Siendo embajador en India, Paz renunció a una larga carrera diplomática como protesta por la matanza de Tlatelolco (1968), convencido de que el escritor no tiene deberes específicos con su país, sino “con el lenguaje y con su conciencia”. Tarde o temprano –afirmaba–, “tropieza con el poder”. Sin embargo, no predicaba la abstención: “los intelectuales pueden ser útiles al gobierno, a condición de que sepan guardar la distancia con el príncipe”.

Vargas Llosa dijo que Paz fue uno de los intelectuales que más lúcidamente se enfrentó a la profunda revolución de la vida política y de la cultura de nuestro tiempo, a las profundas transformaciones políticas, sociales e históricas que “hicieron trizas las antiguas certidumbres” y “los viejos patrones convencionales”, como la definición entre derecha e izquierda.

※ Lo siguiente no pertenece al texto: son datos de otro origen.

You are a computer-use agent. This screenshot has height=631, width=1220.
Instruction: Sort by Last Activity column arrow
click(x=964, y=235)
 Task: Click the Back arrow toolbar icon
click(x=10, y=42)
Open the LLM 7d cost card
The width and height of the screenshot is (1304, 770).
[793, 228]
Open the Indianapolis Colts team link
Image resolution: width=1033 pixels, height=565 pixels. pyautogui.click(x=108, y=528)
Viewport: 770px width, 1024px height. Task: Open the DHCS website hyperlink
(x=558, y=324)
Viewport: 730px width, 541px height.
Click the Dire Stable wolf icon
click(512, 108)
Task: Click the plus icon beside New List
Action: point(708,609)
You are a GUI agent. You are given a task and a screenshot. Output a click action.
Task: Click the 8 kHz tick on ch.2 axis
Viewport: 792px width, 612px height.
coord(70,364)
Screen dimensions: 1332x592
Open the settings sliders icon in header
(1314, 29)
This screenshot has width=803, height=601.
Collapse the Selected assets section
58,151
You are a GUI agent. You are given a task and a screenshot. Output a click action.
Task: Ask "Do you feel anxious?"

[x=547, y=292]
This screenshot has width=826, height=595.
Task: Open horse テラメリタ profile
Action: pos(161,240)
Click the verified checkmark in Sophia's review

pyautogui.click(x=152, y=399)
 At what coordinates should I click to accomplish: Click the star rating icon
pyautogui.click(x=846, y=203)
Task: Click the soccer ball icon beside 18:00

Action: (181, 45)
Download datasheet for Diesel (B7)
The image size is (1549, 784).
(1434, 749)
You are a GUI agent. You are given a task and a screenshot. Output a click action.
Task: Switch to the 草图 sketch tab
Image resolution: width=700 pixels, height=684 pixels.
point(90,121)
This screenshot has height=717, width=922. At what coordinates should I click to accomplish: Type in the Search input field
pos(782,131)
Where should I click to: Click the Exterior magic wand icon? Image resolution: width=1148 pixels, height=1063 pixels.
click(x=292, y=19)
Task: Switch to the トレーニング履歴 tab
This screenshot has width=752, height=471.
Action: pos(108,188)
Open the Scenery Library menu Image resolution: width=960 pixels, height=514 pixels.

No todos pensaban lo mismo. Quienes discrepaban con su disidencia y sus ideas libertarias le reprochaban la “visión orwelliana” y la “imagen apocalíptica” que ofrecía del tiempo que le tocó vivir. Al referirse a su “mensaje desolador” sobre “el fracaso de la humanidad”, uno de sus críticos lo describió como “un hombre solitario que se cree aprisionado en un mundo incomprensible, ajeno y hostil”.

Dos días antes de la navidad de 1996, ya gravemente enfermo de flebitis, un pavoroso incendio destruyó su lujoso departamento de la colonia Cuauhtémoc, en el Paseo de la Reforma, donde residía con su esposa Marie Jose Tramini. En cuestión de minutos las llamas consumieron su colección de libros,  los muebles y las pinturas que colgaban en las paredes. Nunca pudo superar ese golpe. Falleció 15 meses después en una casa que le proporcionó el gobierno de la ciudad en el barrio de Coyoacán, la Casa Alvarado. A la flebitis se le había sumado un cáncer fulminante.

Tenía fama de ser un hombre inflexible, incluso huraño, tal vez por sus posiciones políticas, pero sus amigos sostenían que, por el contrario, era una persona amigable y con mucho sentido del humor. Seguidor de algunos programas de televisión, era aficionado a la serie  Los Simpson. En una entrevista reconoció que interrumpía su rutina de escritor a las siete de la noche para ver las aventuras de la familia amarilla, porque, según dijo, “nos resumen”.